======== AVAILABLE DATA ========

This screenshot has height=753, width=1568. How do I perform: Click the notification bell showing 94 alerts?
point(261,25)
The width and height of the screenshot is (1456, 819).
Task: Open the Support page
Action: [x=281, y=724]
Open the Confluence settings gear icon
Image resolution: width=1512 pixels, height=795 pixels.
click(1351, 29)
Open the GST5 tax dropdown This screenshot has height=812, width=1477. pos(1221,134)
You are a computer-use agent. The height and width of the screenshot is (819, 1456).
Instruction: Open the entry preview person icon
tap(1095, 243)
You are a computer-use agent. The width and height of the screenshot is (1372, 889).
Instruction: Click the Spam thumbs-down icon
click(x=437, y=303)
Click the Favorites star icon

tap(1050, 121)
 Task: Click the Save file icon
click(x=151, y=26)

========

EXERCISE DETAILS: If a line in the listing holds the word "agent", copy it out.

TASK SOLUTION:
You are a computer-use agent. The height and width of the screenshot is (819, 1456).
You are a computer-use agent. The width and height of the screenshot is (1372, 889).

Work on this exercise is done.